Having reviewed § 2255 Motions and being fully advised, the Court concludes that the Motion to
Dismiss Without Prejudice has merit and will grant it.
Rule 41 of the Federal Rules of Civil Procedure permits dismissal of an action “on terms
that the court considers proper.” FED. R. CIV. P. 41(a)(2). Absent legal prejudice to the
respondent, the court should typically grant a voluntary dismissal. See Ohlander v. Larson, 114
F.3d 1531, 1537 (10th Cir. 1997). Prejudice “does not arise simply because a second action . . .
may be filed against the [respondent.]” Brown v. Baeke, 413 F.3d 1121, 1124 (10th Cir. 2005).
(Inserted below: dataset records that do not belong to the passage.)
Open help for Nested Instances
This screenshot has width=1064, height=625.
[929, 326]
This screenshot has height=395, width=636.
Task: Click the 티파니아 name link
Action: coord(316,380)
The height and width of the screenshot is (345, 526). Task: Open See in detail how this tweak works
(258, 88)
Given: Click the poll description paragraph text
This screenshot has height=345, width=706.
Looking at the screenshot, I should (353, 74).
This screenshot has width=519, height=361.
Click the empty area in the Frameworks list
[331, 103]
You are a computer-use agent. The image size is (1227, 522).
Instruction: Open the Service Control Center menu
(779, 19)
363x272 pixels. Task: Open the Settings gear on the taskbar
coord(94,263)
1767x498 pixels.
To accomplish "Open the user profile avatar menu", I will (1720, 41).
Rather, in determining whether granting Valdez’ § 2255 Motions would cause legal prejudice to
the United States, the Court should consider factors including “the opposing party’s effort and
expense in preparing for trial; excessive delay and lack of diligence on the part of the movant;
insufficient explanation of the need for a dismissal; and the present stage of litigation[,]”
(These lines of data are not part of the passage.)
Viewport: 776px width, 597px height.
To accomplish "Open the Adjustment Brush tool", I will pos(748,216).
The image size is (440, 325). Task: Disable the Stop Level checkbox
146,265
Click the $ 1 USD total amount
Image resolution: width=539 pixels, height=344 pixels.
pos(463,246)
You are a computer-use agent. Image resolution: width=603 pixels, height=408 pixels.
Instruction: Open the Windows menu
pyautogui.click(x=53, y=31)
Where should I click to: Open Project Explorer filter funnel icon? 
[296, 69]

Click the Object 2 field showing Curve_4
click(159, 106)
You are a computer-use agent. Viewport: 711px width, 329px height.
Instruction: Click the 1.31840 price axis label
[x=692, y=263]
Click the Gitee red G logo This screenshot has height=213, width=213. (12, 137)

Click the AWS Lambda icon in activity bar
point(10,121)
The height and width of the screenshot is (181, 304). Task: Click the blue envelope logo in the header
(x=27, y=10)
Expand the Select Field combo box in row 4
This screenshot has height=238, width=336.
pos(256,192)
although this list of factors is not exhaustive. Ohlander v. Larson, 114 F.3d at 1537. In
determining whether prejudice will result from granting a voluntary dismissal, the court “should
endeavor to [ensure] substantial justice is accorded to both parties. . . . [and] therefore must
consider the equities not only facing the [respondent], but also those facing the [petitioner][.]”
Ohlander v. Larson, 114 F.3d at 1537.
Valdez filed this habeas action under 28 U.S.C. § 2255. The first Ohlander v. Larson
factor -- the United States’ effort and expense in preparing for trial -- does not apply to this
The Court acknowledges the United States’ effort and expense related to briefing
Valdez’ § 2255 motion. Unlike the circumstances of a typical civil lawsuit, however, Valdez’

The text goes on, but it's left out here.